La vivienda se ha convertido en la segunda fuente de
preocupación para los habitantes de estas Islas, que ven cómo la
sencilla ambición de tener un techo sobre la cabeza es ahora mismo
una aventura incierta que muchos no pueden ni plantearse. La
llegada de un elevado número de inmigrantes que precisan viviendas
de alquiler ha copado un mercado tradicionalmente escaso en el que
los propietarios han aprovechado el aumento de la demanda para
encarecer la oferta.
La reunión de la consellera Mabel Cabrer con la Mesa de la
Vivienda arrojó algunas propuestas que podrían permitir el acceso a
un hogar a ciertas familias en condiciones específicas.
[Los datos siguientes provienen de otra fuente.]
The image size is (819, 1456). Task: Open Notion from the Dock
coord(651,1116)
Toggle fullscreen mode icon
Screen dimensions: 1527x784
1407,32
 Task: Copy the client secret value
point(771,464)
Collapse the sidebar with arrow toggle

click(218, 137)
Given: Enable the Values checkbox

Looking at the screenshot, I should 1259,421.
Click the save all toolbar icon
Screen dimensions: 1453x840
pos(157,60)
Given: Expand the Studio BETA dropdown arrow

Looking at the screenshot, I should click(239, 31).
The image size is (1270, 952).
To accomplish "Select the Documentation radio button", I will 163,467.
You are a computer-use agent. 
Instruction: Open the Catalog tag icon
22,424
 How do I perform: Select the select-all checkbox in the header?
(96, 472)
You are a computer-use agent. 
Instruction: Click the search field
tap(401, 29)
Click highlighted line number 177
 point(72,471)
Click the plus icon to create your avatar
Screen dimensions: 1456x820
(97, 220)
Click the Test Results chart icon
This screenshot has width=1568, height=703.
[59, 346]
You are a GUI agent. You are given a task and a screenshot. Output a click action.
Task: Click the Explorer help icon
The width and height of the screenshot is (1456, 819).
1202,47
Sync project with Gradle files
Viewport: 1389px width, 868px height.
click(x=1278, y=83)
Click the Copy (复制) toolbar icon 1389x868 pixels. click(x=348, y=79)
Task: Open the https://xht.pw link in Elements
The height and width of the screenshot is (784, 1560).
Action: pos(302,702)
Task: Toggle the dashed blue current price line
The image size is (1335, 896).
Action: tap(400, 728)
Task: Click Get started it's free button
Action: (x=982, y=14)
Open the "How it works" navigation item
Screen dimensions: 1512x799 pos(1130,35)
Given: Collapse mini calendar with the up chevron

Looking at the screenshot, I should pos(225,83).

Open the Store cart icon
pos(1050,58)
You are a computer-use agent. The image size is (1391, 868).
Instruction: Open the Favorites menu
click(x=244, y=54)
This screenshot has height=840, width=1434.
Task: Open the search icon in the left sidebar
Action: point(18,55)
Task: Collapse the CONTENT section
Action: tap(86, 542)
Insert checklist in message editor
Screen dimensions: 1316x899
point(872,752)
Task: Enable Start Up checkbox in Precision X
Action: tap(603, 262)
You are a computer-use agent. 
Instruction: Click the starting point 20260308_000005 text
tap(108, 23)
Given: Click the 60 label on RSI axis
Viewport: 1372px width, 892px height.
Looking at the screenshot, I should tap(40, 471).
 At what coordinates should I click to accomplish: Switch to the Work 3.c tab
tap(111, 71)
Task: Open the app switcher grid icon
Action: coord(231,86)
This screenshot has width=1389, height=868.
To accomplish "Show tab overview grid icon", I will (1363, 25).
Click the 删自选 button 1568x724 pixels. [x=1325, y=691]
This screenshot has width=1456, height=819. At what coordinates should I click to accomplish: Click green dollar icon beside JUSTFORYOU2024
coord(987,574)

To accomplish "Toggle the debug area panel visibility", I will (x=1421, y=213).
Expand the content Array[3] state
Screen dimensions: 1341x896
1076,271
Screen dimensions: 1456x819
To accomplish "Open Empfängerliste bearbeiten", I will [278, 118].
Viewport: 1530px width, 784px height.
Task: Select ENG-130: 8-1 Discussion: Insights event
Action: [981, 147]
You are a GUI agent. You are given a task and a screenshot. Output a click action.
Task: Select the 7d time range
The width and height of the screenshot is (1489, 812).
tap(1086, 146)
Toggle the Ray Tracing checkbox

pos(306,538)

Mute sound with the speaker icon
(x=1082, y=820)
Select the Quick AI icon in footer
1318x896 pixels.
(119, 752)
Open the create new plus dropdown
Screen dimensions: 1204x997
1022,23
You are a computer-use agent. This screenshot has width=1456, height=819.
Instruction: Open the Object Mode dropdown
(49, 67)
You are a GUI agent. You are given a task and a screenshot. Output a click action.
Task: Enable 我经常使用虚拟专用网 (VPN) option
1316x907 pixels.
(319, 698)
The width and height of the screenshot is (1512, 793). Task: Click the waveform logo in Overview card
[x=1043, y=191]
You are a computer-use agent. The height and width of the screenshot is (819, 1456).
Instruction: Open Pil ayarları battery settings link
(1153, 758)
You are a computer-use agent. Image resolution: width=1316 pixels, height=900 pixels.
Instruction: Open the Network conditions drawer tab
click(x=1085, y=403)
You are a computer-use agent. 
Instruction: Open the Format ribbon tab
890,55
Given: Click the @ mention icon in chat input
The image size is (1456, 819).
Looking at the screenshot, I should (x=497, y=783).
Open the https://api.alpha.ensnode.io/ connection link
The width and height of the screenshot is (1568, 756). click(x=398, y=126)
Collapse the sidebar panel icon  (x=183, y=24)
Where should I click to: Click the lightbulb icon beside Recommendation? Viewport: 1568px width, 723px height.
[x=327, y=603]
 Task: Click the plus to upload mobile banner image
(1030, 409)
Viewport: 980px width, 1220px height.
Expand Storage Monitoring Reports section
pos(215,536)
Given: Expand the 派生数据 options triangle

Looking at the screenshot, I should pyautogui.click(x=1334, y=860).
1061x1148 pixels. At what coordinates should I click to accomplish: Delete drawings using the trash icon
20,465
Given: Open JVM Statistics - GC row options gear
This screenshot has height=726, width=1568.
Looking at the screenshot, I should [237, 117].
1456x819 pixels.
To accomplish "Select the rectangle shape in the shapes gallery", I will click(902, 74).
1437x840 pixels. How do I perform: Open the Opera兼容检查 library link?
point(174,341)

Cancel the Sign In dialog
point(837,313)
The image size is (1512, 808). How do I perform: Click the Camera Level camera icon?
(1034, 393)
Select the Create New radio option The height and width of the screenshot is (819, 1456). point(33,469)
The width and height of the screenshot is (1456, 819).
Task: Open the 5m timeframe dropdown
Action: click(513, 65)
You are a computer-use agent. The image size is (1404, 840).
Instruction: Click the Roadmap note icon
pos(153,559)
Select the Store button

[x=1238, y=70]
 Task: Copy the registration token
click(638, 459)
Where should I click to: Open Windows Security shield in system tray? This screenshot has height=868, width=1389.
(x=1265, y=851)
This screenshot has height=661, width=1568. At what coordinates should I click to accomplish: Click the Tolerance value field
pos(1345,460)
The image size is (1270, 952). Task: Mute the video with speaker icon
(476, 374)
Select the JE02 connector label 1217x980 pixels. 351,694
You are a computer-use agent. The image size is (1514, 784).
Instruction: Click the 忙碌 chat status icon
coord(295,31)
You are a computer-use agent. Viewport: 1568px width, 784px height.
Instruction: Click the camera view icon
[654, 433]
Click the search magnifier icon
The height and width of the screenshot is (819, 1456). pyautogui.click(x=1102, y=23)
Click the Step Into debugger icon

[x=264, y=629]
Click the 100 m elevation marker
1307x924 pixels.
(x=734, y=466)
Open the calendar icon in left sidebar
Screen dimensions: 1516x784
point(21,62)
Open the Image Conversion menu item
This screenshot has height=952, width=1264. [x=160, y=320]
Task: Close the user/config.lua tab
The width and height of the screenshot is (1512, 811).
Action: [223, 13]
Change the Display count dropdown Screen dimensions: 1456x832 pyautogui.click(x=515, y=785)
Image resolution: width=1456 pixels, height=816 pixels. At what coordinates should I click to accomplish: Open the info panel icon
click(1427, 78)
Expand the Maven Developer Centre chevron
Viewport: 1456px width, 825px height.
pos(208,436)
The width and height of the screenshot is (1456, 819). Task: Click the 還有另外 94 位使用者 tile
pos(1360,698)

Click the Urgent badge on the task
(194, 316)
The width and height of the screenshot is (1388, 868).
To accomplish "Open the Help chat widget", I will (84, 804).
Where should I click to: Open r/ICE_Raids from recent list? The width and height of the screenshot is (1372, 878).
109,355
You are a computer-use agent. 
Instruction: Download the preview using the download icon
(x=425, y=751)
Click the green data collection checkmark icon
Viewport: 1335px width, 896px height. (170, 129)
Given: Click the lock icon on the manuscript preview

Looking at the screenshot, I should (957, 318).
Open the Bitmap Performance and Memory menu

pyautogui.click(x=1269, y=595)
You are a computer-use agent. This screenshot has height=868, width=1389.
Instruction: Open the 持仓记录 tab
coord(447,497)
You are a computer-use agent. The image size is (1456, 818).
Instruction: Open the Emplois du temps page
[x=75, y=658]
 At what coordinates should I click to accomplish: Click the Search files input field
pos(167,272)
Sin
embargo, el problema es de tal envergadura que seguramente una
solución definitiva no se alcance nunca.
La idea, por ejemplo, del director general de Arquitectura y
Vivienda, Antonio Llamas, de arrasar zonas enteras de plantas bajas
para edificar bloques de pisos protegidos constituiría un alivio
momentáneo, pero el precio a pagar sería destruir la idiosincrasia
tradicional de nuestra arquitectura para sustituirla por una imagen
anodina.
La propuesta estrella -solicitar subvenciones al Estado- vuelve
a ser lo más fácil y lo menos práctico porque, a la postre, todo lo
que el Estado subvenciona sale de un único lugar: nuestros
bolsillos. Por eso no es una fórmula de la que deba abusarse,
reservándose sólo a casos extremos. La respuesta a este enigma pasa
por otros parámetros. Que la economía esté saneada, que haya un
ritmo de creación de empleo imparable, que los contratos sean
estables y que los salarios sean dignos. En esas circunstancias, la
inmensa mayoría de los ciudadanos podrá acceder a una vivienda. Con
cierto esfuerzo, claro, como ha sido siempre.